First choose an image. You want an image that's high quality (doesn't have to be perfect since we'll be scaling it down) and has a clean background. I found my image through Google Images, and it's preferable to use an image with just a simple, white background. When you have your image, copy and paste it into a new Photoshop document.
Next we want to create the background for our icon, so make a new document that's icon-sized (100x100 pixels) and flood fill it with a nice, bright color of your choice. I chose a light blue then duplicated my layer and set it to color burn for more contrast.
When I was satisfied with my now brighter blue backdrop, I set my foreground to white (#FFFFFF) and created a new Gradient Fill adjustment layer. (To do this, click on the two-toned circle at the bottom of your Layers palette then click on Gradient....)
In the Gradient Fill box, make sure your gradient is white to transparent (double-click the gradient to edit if it's not) and select Radial from the style drop-down menu. You may either keep the angle as is or mess around with it. I chose to play with it a bit and settled for 163 degrees. On scale, I decreased it to 92% so that it filled less of my icon area and became more concentrated. (By increasing the percentage, it thins out the white gradient to fill more of the box.) When done, press OK.
Gradient Fill Settings
Now, the reason you want an image with a white background is simply to make this next step less complicated. Since my image is a bit hazy, I made it a bit smaller as I'm going to use the Magic Wand Tool (located below the Move Tool, aka the cursor button) to essentially cut-out the object.

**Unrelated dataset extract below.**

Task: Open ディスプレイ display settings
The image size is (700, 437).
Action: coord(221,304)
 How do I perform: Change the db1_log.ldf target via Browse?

With this image, we want to keep the drop shadow the object has, so make the Tolerance on your Wand is not set too high. The higher the tolerance, the more the tool will select and vice versa. You may have to play around with it a bit to get a clean-cut (if you prefer, you can also use the Pen Tool or Magnetic Lasso for this). For this image, my Tolerance is set to 7. Click the background of the image then right click and select inverse from the drop-down menu. Copy and paste your selection into your icon-sized document.
Once your image is pasted, press Ctrl + T (or Edit >> Transform >> Scale) to scale your image to a smaller size. To keep your image proportionate, hold down the Shift key and use one of the corner anchors to scale back it back. When you are satisfied, press Enter/Return.
Since I knew I was going to add text later, I moved the Apple lower on the icon. If you don't plan to add text, this is one of the few instances an icon can look fabulous with a centered object. When it's positioned where you want, double click the layer to bring up the Layer Style box. Go to Stroke and add a white (#FFFFFF), one pixel stroke around your image. Set the Stroke's blending mode to soft light and lower the opacity to your liking. When you are finished, press OK.
At this point, I create a new layer and stamp visible. This takes all your visible layers and "stamps" them as one into the new layer, yet still allows you access to your other layers if you later wish to change any of the settings. To do this after creating the new layer, press Ctrl + Alt + Shift + E. I know that looks convoluted, but when you use it often it becomes like a sixth sense.
At this point, you can either call it complete or continue to add text and textures, adjust colors, etc. I opted to add some text and brighten it a bit.
I hope this was clear and easy to follow, maybe even gave a few tips for later icon endeavors. I would love to see everyone's results!